Su charla formó parte de las actividades del Programa de Adaptación de la Agricultura al Cambio Climático, que desarrolla esta Casa de Estudios, y del proyecto Higher Education Partnership, que coordina en Chile el académico de la Facultad de Ciencias Agrarias, José Díaz.

Alviar en especial se refirió al impacto que suele producirse cuando hay erosión y escorrentías. Observó que la existencia de una agricultura limpia, es decir, cultivos sin ninguna protección sostenible, genera más erosión. Se refirió en particular al estudio de una cuenca específica en Colombia, caracterizada por altas pendientes y un nivel de lluvias muy significativo por ser un país tropical. “Esa combinación de lluvias, pendientes y tipo del suelo, genera los distintos niveles de erosión, los cuales son mayores en la agricultura y de menor impacto donde existe cobertura vegetal, ya sea natural o plantada”, precisó.

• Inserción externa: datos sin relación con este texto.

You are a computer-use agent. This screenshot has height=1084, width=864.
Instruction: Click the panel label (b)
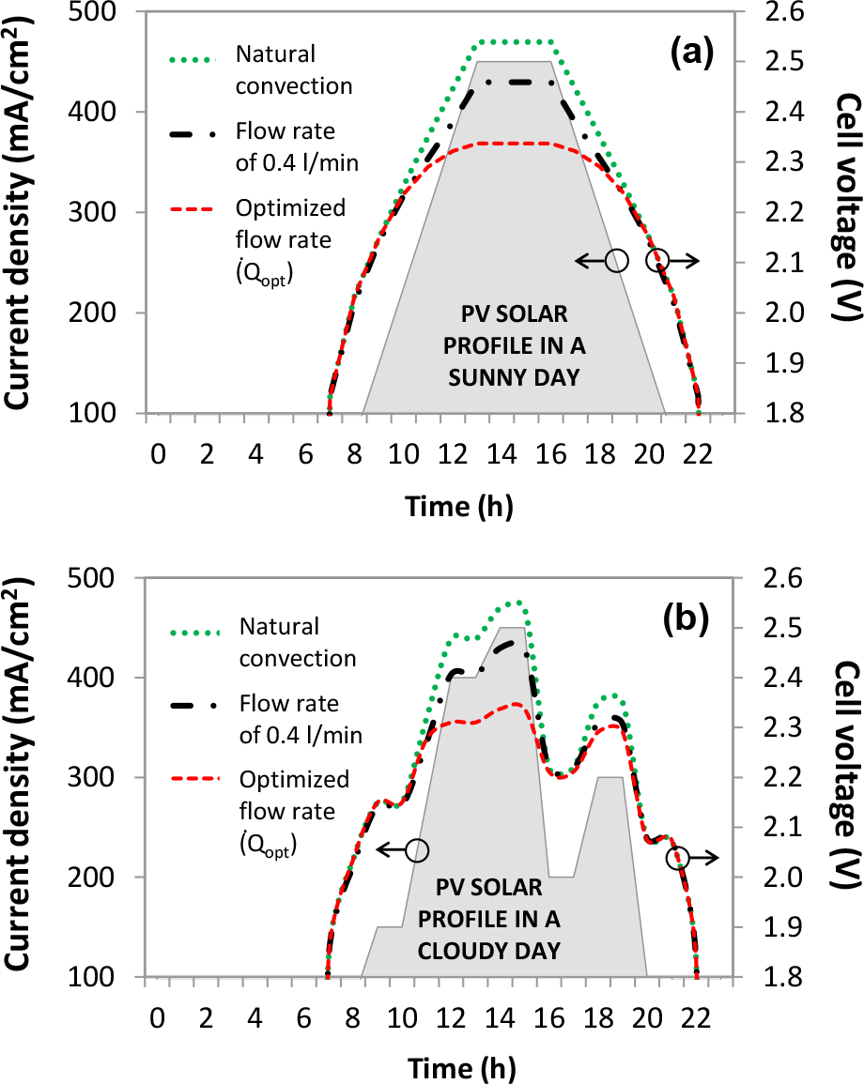(691, 618)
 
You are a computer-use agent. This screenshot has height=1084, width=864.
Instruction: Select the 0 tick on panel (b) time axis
(157, 1019)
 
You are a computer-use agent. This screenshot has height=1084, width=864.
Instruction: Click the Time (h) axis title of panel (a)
(459, 507)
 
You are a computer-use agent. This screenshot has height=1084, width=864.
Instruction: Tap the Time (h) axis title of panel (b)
(459, 1068)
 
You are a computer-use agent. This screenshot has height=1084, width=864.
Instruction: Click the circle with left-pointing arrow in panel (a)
(616, 261)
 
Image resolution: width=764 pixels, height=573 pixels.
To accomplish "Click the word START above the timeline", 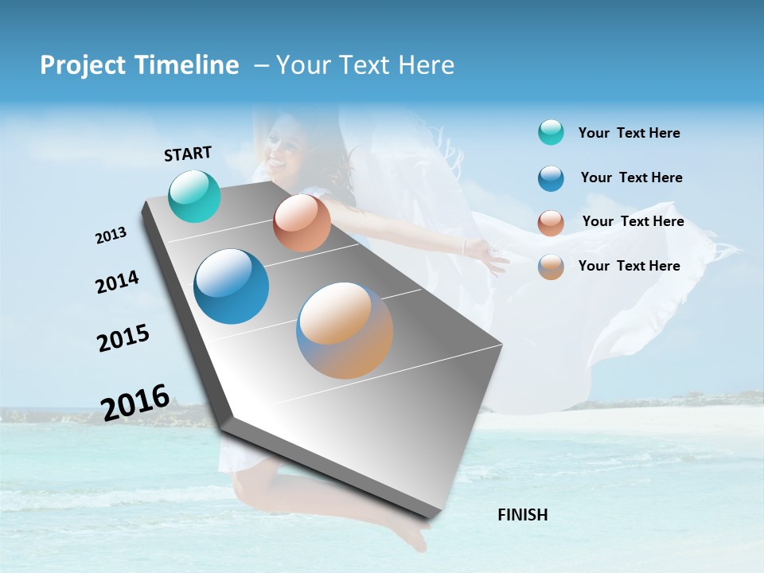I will tap(188, 154).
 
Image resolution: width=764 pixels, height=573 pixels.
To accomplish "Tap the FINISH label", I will tap(522, 515).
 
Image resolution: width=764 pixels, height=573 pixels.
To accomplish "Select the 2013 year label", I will tap(111, 235).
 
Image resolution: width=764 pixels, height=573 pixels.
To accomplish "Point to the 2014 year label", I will tap(117, 282).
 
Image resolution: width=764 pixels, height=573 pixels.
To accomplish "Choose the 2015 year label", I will tap(123, 337).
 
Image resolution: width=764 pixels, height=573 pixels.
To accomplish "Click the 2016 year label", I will tap(135, 402).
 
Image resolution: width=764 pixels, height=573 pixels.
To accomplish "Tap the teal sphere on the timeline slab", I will tap(195, 196).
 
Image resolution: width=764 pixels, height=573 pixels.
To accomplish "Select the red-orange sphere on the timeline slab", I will tap(302, 223).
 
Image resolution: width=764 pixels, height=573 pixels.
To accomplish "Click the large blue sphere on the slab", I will tap(232, 286).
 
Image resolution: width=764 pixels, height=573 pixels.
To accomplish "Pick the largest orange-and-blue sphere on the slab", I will tap(345, 330).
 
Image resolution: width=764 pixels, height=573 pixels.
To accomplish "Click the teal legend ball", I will tap(551, 133).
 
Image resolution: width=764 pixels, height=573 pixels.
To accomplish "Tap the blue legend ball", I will tap(551, 178).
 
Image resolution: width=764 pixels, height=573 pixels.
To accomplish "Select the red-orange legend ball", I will tap(551, 223).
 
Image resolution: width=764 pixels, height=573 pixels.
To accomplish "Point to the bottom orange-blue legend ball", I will tap(551, 267).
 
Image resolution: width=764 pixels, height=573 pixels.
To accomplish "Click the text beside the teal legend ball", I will tap(629, 134).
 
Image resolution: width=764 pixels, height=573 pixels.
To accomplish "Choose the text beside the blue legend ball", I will tap(631, 177).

Agregó que la deforestación intensiva trae consecuencias nefastas, sobre todo si ocurre en pendientes altas y el impacto es mayor cuando caen lluvias intensas y de corta duración, porque cuando no hay una capa protectora vegetal, el agua se lleva todo lo que encuentra a su paso, comenzando por los nutrientes del suelo.

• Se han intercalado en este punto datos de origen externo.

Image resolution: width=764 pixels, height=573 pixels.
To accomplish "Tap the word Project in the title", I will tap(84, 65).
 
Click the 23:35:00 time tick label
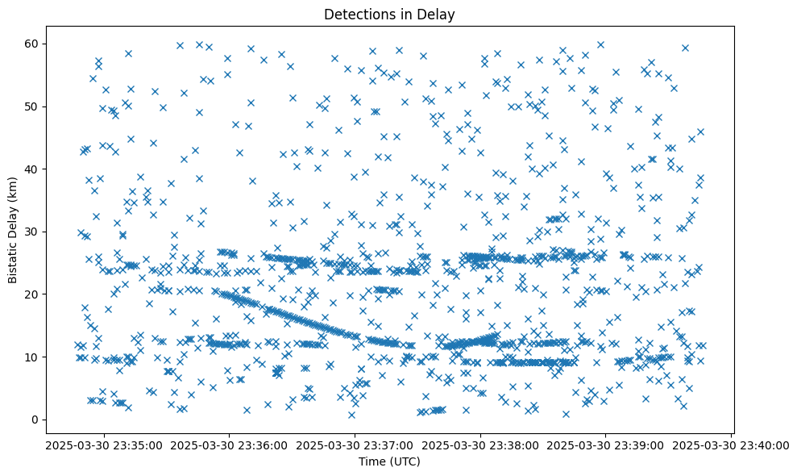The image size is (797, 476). (x=104, y=445)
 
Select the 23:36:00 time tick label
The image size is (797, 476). (x=230, y=445)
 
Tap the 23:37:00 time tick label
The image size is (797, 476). (x=355, y=445)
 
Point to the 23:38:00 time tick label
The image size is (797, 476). (x=481, y=445)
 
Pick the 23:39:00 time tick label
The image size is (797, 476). (x=606, y=445)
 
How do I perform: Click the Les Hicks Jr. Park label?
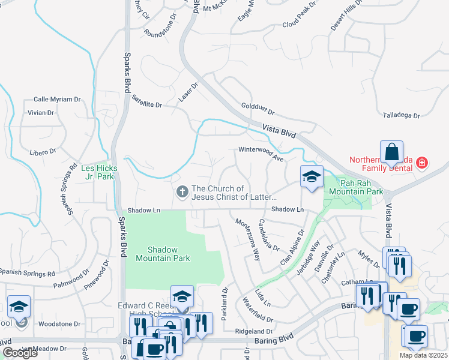point(99,173)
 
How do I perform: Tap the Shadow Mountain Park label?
point(169,254)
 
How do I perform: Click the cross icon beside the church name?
point(182,193)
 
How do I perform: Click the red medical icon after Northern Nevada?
point(422,163)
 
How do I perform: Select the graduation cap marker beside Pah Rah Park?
point(312,177)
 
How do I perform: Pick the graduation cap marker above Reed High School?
point(182,296)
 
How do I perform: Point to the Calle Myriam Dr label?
point(57,99)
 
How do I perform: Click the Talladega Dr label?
point(402,115)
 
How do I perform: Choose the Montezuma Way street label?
point(247,239)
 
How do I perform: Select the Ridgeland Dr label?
point(254,331)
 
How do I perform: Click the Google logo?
point(20,353)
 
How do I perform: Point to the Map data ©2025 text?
point(423,355)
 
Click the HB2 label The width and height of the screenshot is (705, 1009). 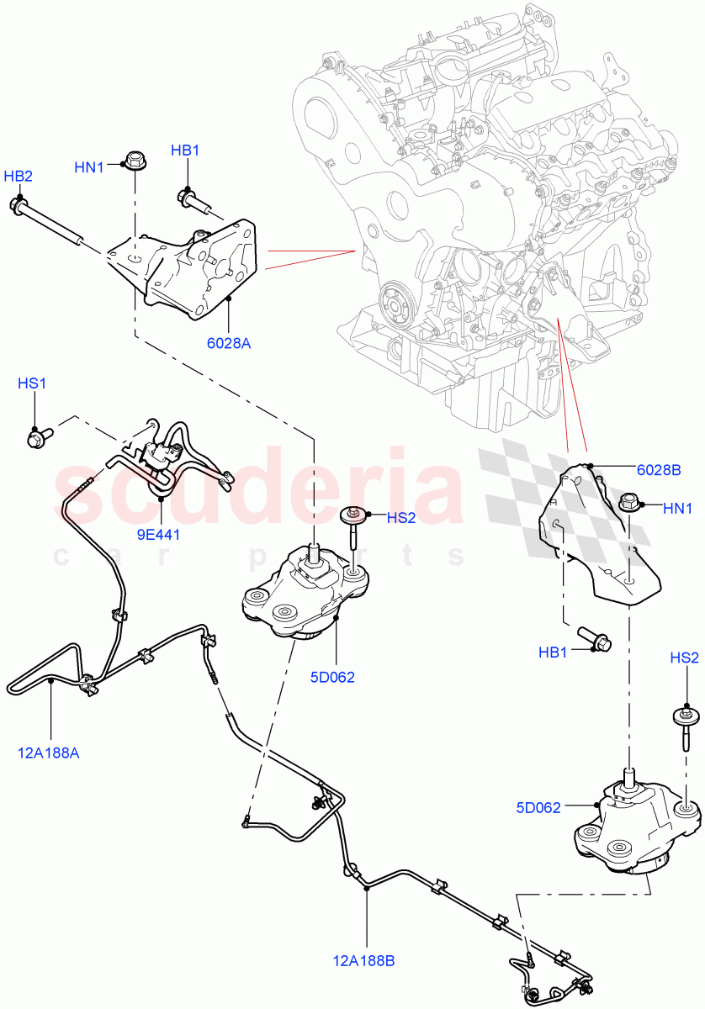tap(18, 177)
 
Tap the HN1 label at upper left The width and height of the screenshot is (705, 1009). tap(89, 167)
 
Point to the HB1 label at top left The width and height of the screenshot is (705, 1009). tap(185, 151)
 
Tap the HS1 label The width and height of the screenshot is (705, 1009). tap(32, 383)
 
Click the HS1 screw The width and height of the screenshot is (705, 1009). tap(39, 436)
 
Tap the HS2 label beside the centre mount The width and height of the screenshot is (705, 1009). tap(401, 518)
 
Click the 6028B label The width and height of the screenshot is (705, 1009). tap(658, 470)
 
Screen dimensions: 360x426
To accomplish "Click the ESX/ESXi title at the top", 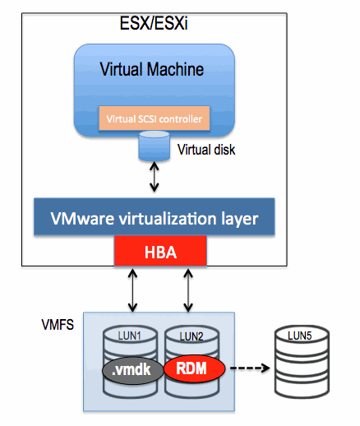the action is click(154, 23).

“Uno de los aspectos interesantes del trabajo es mostrar cómo debiera hacerse un uso óptimo del suelo para evitar estos impactos ambientales en términos de erosión, que comprometen los ingresos de los productores en el mediano y largo plazo”, manifestó.

En opinión del académico colombiano, una recomendación general para evitar es proteger las cuencas hidrográficas, lo que requiere de programas del estado con subsidios y asistencia técnica y educación para los productores.